Hampir setiap hari dalam perjalanan menuju dan pulang kantor, jika tidak menyetir kendaraan sendiri, saya lebih memilih naik ojek dibandingkan naik angkutan umum roda empat seperti angkot. Meski membayar lebih mahal dibanding angkot dan sering was-was karena ojek kerap memotong kendaraan di depannya dengan kecepatan tinggi dan penumpang tidak dilengkapi helm, namun naik ojek bisa membawa saya lebih cepat ke tempat tujuan karena lebih leluasa menerobos kemacetan lalu lintas.

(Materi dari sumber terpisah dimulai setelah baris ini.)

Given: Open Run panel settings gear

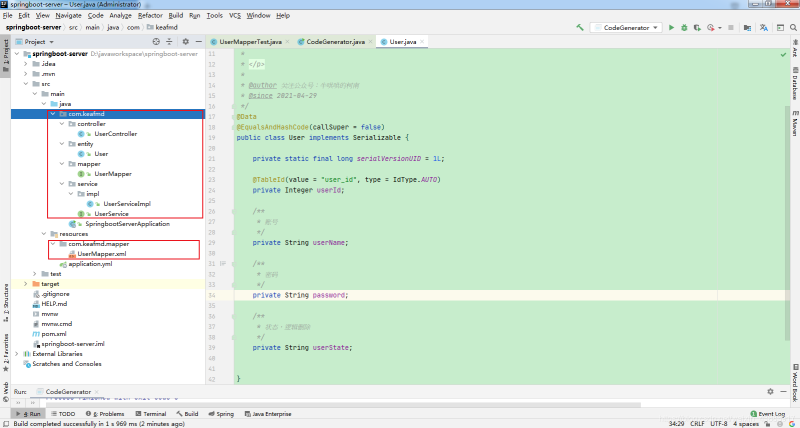Looking at the screenshot, I should 770,391.
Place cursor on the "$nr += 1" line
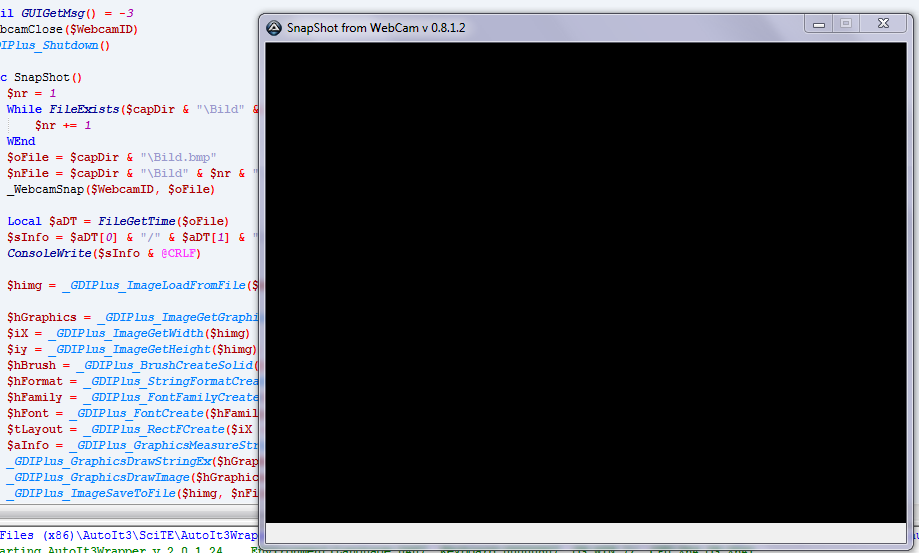This screenshot has width=919, height=553. [x=63, y=125]
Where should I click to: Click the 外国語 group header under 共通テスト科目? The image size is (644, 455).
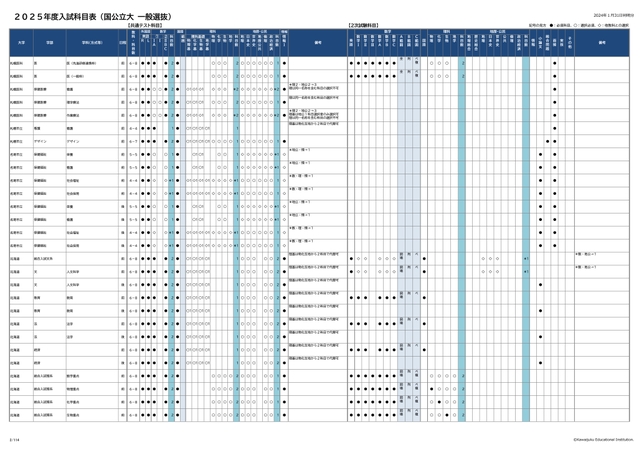145,30
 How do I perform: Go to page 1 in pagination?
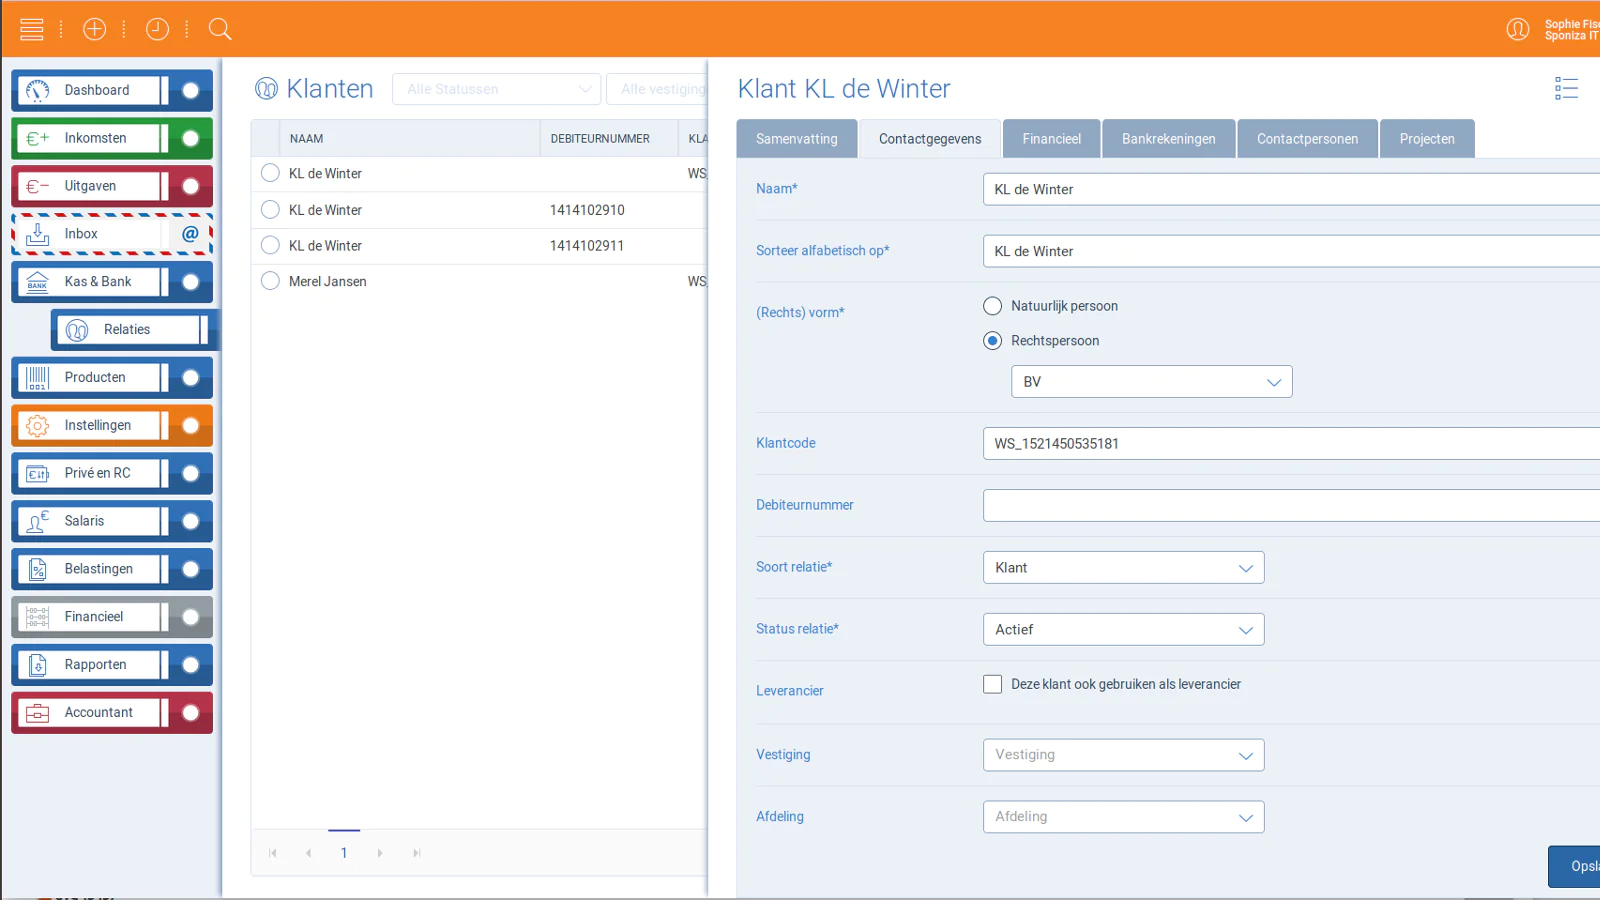344,853
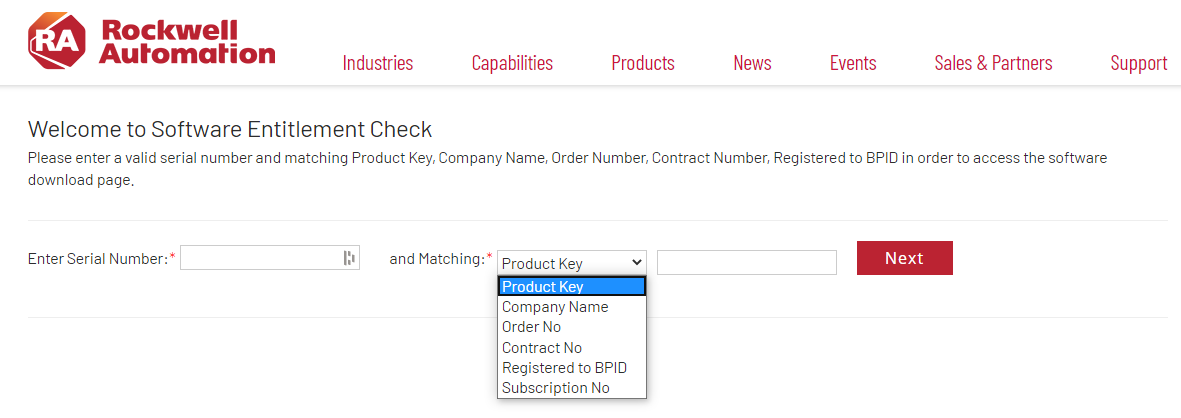Image resolution: width=1181 pixels, height=418 pixels.
Task: Collapse the Product Key dropdown arrow
Action: click(x=636, y=262)
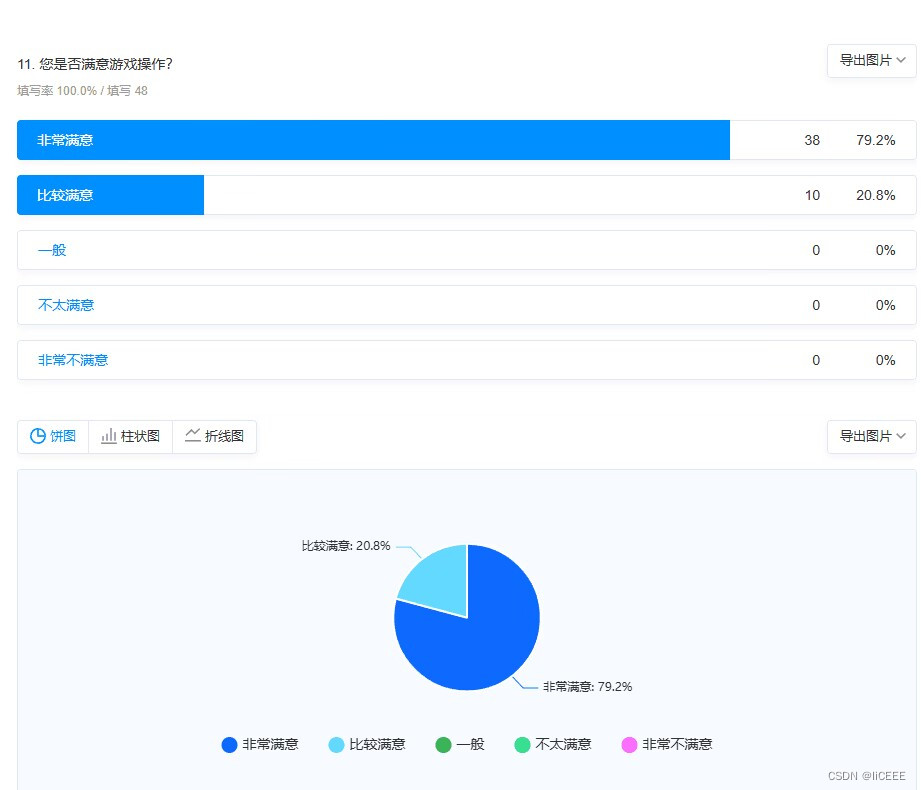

Pengalaman naik ojek sendiri bagi saya bukanlah hal yang baru. Sejak sekolah menengah saya sudah terbiasa naik ojek untuk pergi dan pulang ke sekolah. Saat itu belum ada ojek motor seperti sekarang ini, yang ada adalah ojek sepeda. Saya kerap naik ojek sepeda ke sekolah. Sepeda yang digunakan adalah sepeda yang sekarang dikenal sebagai sepeda ontel. Layanan ojek sepeda ini sampai sekarang masih tetap bertahan di kawasan tempat saya tinggal dulu, bersaing dengan ojek motor. Selain di kawasan tempat saya tinggal dulu, ojek sepeda juga masih banyak dijumpai di kawasan stasiun Jakarta Kota.
Dari sejarahnya, saya tidak tahu persis kapan kemunculan ojek di Jakarta untuk pertama kali. Namun menurut infografik yang dibuat Poligrabs, yang mengacu dari beberapa sumber di blog, ojek di Jakarta muncul di daerah Ancol pada tahun 1974 menyusul keberadaan ojek di Jawa Tengah tahun 1969. Tidak ada penjelasan lebih lanjut mengenai asal-usul tersebut.